Locating a root of an equation
Lesson: use graphical and simple numerical scans to find intervals containing roots.
Exercise 1 – Locate a root by sign changes
Work with the preset function f(x) = x³ − x − 2. Scan an interval and automatically detect subintervals where f changes sign, indicating at least one root.
Discussion
The scan does not give the root directly but identifies where to start more precise methods such as bisection or Newton’s method.
Bisection (dichotomy) method
Lesson: systematically shrink an interval that brackets a root.

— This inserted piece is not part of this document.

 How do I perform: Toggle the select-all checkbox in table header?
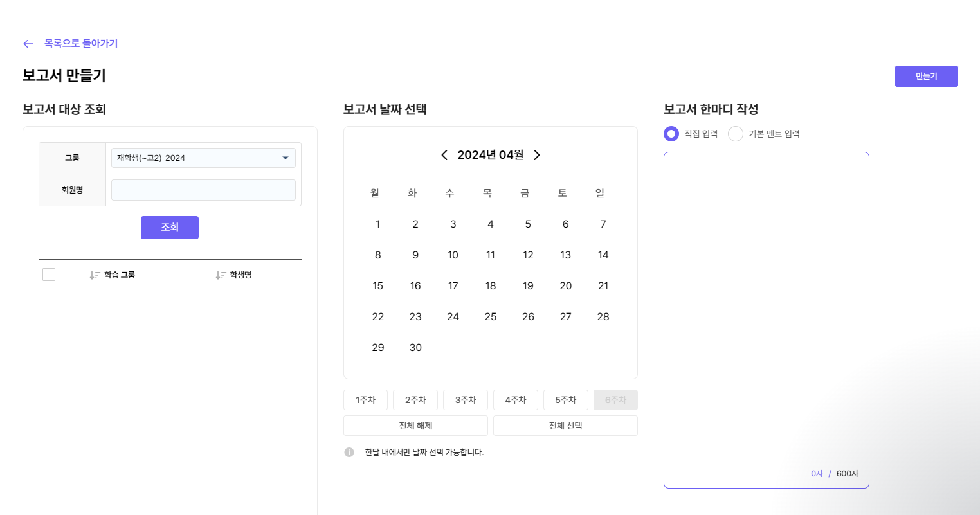49,275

Exercise 2 – Bisection on x³ − x − 2
Use the bisection method to approximate a root of f(x) = x³ − x − 2, starting from the default bracket [1, 2], which is known to contain a root. Choose the maximum number of iterations and a tolerance for the interval length.
Algorithm
Given a continuous f and [a, b] with f(a) * f(b) < 0:
for k = 0, 1, 2, ...
c = (a + b) / 2
if f(c) = 0 or (b - a)/2 < tolerance: stop
else if f(a) * f(c) < 0:
b = c
// root in [a, c]
else:
a = c
// root in [c, b]
Newton’s method (Newton–Raphson)
Lesson: use tangent lines to converge rapidly to a root.

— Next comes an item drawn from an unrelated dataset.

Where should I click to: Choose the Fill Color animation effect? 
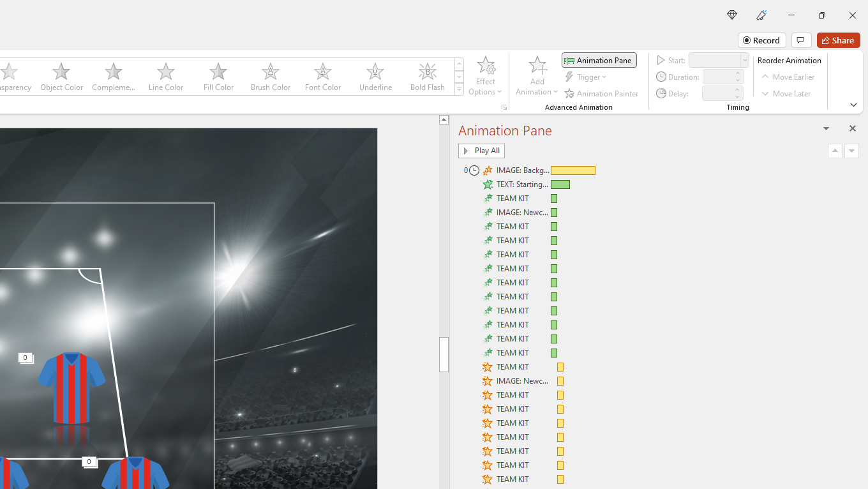[218, 77]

Exercise 3 – Newton’s method on cos(x) − x
Consider f(x) = cos(x) − x, which has a root near x ≈ 0.739. Choose an initial guess x₀ and iterate Newton’s method up to a given number of steps, observing the convergence.
Iteration formula
For f(x) = cos(x) − x:
f'(x) = −sin(x) − 1
Newton iteration:
x_{n+1} = x_n − f(x_n) / f'(x_n).
Stop when |x_{n+1} − x_n| is below the chosen tolerance or
when the maximum number of iterations is reached.